Data section:
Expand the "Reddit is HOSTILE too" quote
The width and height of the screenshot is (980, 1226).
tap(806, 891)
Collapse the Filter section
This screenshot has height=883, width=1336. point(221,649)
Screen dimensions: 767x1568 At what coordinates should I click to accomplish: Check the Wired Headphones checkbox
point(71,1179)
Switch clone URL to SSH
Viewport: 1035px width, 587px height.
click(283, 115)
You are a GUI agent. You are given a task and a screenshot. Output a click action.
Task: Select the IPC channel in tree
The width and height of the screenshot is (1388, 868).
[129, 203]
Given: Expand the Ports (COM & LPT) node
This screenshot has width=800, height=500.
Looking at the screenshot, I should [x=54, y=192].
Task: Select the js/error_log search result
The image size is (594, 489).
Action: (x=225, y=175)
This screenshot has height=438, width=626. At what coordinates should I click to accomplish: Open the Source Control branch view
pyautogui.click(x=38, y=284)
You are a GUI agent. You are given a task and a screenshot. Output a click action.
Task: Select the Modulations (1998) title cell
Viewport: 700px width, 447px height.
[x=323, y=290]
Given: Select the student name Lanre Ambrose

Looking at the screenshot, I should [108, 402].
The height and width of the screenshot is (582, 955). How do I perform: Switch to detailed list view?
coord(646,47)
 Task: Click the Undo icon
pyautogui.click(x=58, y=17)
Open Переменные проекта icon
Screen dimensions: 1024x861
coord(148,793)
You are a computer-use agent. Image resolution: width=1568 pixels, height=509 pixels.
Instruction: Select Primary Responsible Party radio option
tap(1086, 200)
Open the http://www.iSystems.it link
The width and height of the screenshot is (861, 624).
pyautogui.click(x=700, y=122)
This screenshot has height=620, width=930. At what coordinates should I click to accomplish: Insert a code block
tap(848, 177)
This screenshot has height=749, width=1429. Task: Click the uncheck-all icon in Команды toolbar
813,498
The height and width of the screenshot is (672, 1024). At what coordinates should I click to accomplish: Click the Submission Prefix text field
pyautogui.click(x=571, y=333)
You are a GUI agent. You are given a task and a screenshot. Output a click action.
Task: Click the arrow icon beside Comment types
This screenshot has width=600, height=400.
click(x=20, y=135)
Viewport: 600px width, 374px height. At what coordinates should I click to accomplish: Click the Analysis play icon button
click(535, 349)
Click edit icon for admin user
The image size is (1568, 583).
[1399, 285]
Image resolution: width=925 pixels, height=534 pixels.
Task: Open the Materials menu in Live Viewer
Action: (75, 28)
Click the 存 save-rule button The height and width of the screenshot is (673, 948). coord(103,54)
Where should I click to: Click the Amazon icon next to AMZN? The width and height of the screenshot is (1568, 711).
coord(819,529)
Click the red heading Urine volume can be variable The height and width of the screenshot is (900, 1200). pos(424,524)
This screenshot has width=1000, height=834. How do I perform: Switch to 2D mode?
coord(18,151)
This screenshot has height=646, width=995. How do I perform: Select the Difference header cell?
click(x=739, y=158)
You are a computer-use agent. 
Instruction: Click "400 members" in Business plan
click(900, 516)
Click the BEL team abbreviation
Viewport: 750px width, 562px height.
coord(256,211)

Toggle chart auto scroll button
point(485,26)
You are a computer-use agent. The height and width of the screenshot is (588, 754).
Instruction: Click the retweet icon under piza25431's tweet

Task details: For each record above, output it exactly as written.

Written answer:
Expand the "Reddit is HOSTILE too" quote
The width and height of the screenshot is (980, 1226).
tap(806, 891)
Collapse the Filter section
This screenshot has height=883, width=1336. point(221,649)
Screen dimensions: 767x1568 At what coordinates should I click to accomplish: Check the Wired Headphones checkbox
point(71,1179)
Switch clone URL to SSH
Viewport: 1035px width, 587px height.
click(283, 115)
You are a GUI agent. You are given a task and a screenshot. Output a click action.
Task: Select the IPC channel in tree
The width and height of the screenshot is (1388, 868).
[129, 203]
Given: Expand the Ports (COM & LPT) node
This screenshot has width=800, height=500.
Looking at the screenshot, I should [x=54, y=192].
Task: Select the js/error_log search result
The image size is (594, 489).
Action: (x=225, y=175)
This screenshot has height=438, width=626. At what coordinates should I click to accomplish: Open the Source Control branch view
pyautogui.click(x=38, y=284)
You are a GUI agent. You are given a task and a screenshot. Output a click action.
Task: Select the Modulations (1998) title cell
Viewport: 700px width, 447px height.
[x=323, y=290]
Given: Select the student name Lanre Ambrose

Looking at the screenshot, I should [108, 402].
The height and width of the screenshot is (582, 955). How do I perform: Switch to detailed list view?
coord(646,47)
 Task: Click the Undo icon
pyautogui.click(x=58, y=17)
Open Переменные проекта icon
Screen dimensions: 1024x861
coord(148,793)
You are a computer-use agent. Image resolution: width=1568 pixels, height=509 pixels.
Instruction: Select Primary Responsible Party radio option
tap(1086, 200)
Open the http://www.iSystems.it link
The width and height of the screenshot is (861, 624).
pyautogui.click(x=700, y=122)
This screenshot has height=620, width=930. At what coordinates should I click to accomplish: Insert a code block
tap(848, 177)
This screenshot has height=749, width=1429. Task: Click the uncheck-all icon in Команды toolbar
813,498
The height and width of the screenshot is (672, 1024). At what coordinates should I click to accomplish: Click the Submission Prefix text field
pyautogui.click(x=571, y=333)
You are a GUI agent. You are given a task and a screenshot. Output a click action.
Task: Click the arrow icon beside Comment types
This screenshot has width=600, height=400.
click(x=20, y=135)
Viewport: 600px width, 374px height. At what coordinates should I click to accomplish: Click the Analysis play icon button
click(535, 349)
Click edit icon for admin user
The image size is (1568, 583).
[1399, 285]
Image resolution: width=925 pixels, height=534 pixels.
Task: Open the Materials menu in Live Viewer
Action: (75, 28)
Click the 存 save-rule button The height and width of the screenshot is (673, 948). coord(103,54)
Where should I click to: Click the Amazon icon next to AMZN? The width and height of the screenshot is (1568, 711).
coord(819,529)
Click the red heading Urine volume can be variable The height and width of the screenshot is (900, 1200). pos(424,524)
This screenshot has width=1000, height=834. How do I perform: Switch to 2D mode?
coord(18,151)
This screenshot has height=646, width=995. How do I perform: Select the Difference header cell?
click(x=739, y=158)
You are a computer-use agent. 
Instruction: Click "400 members" in Business plan
click(900, 516)
Click the BEL team abbreviation
Viewport: 750px width, 562px height.
coord(256,211)

Toggle chart auto scroll button
point(485,26)
You are a computer-use agent. The height and width of the screenshot is (588, 754).
Instruction: Click the retweet icon under piza25431's tweet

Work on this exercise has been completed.